🤖 AI Summary
This work addresses the limitations of conventional knowledge distillation, which relies solely on unidirectional KL divergence and struggles to simultaneously model dominant and long-tail probability distributions, thereby constraining generation quality and generalization. To overcome this, the authors propose a reinforcement learning–based adaptive bidirectional KL distillation framework that, for the first time, incorporates a policy network into the KL weighting mechanism. This policy dynamically blends forward and reverse KL divergences based on the evolving teacher–student distribution alignment and leverages immediate reward signals to jointly optimize both dominant-mode fidelity and long-tail coverage. Evaluated across multiple benchmarks, the method consistently outperforms existing approaches, achieving gains of 0.4–0.6 points over greedy heuristic baselines in Rouge-L and BertScore metrics.
📝 Abstract
Knowledge distillation (KD) is a key technique for compressing Large Language Models (LLMs), yet methods relying on a single KL objective often fail to balance primary distribution fitting with long-tail probability modeling, limiting both generation quality and generalization. To address this, we analyze the complementary roles of forward and reverse KL divergence (FKL/RKL) in distribution alignment from theoretical and empirical perspectives.
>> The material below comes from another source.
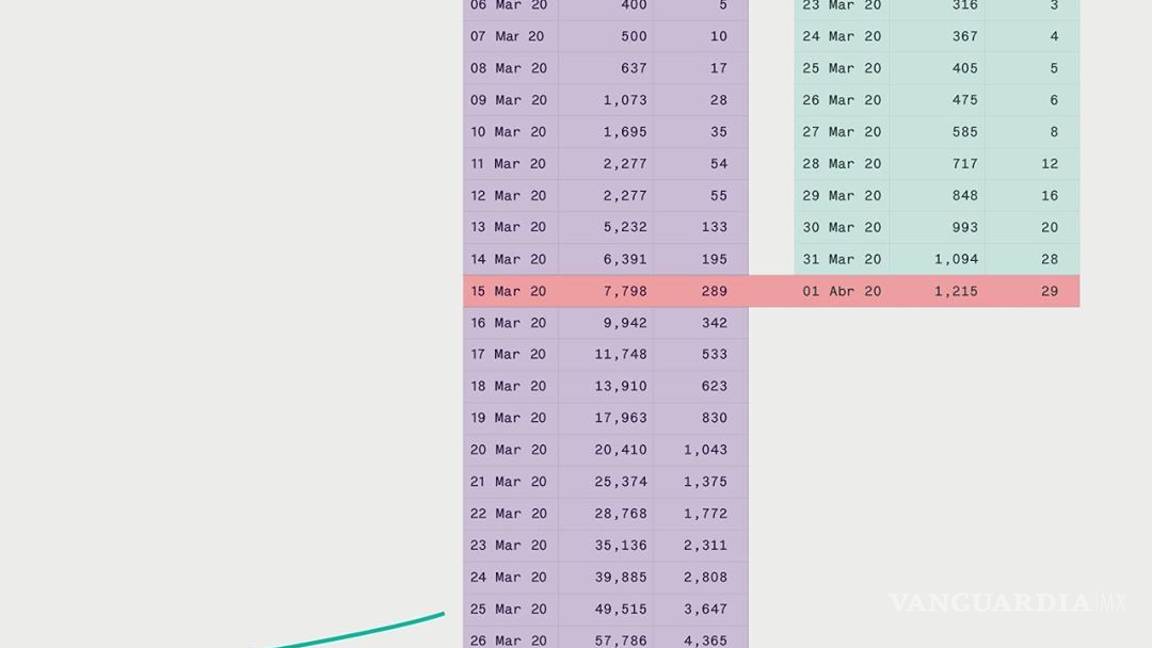Click the 6,391 value for 14 Mar
Viewport: 1152px width, 648px height.
[625, 259]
We then propose a reinforcement-learning-based adaptive KL-weighted distillation framework, in which a policy network dynamically assigns weights to FKL and RKL based on teacher-student distributional characteristics, guided by immediate reward signals to achieve dual alignment on principal and long-tail modes. Extensive experiments demonstrate consistent improvements across Rouge-L and BertScore metrics, surpassing greedy heuristics by 0.4-0.6 points and outperforming other baseline methods on diverse benchmarks.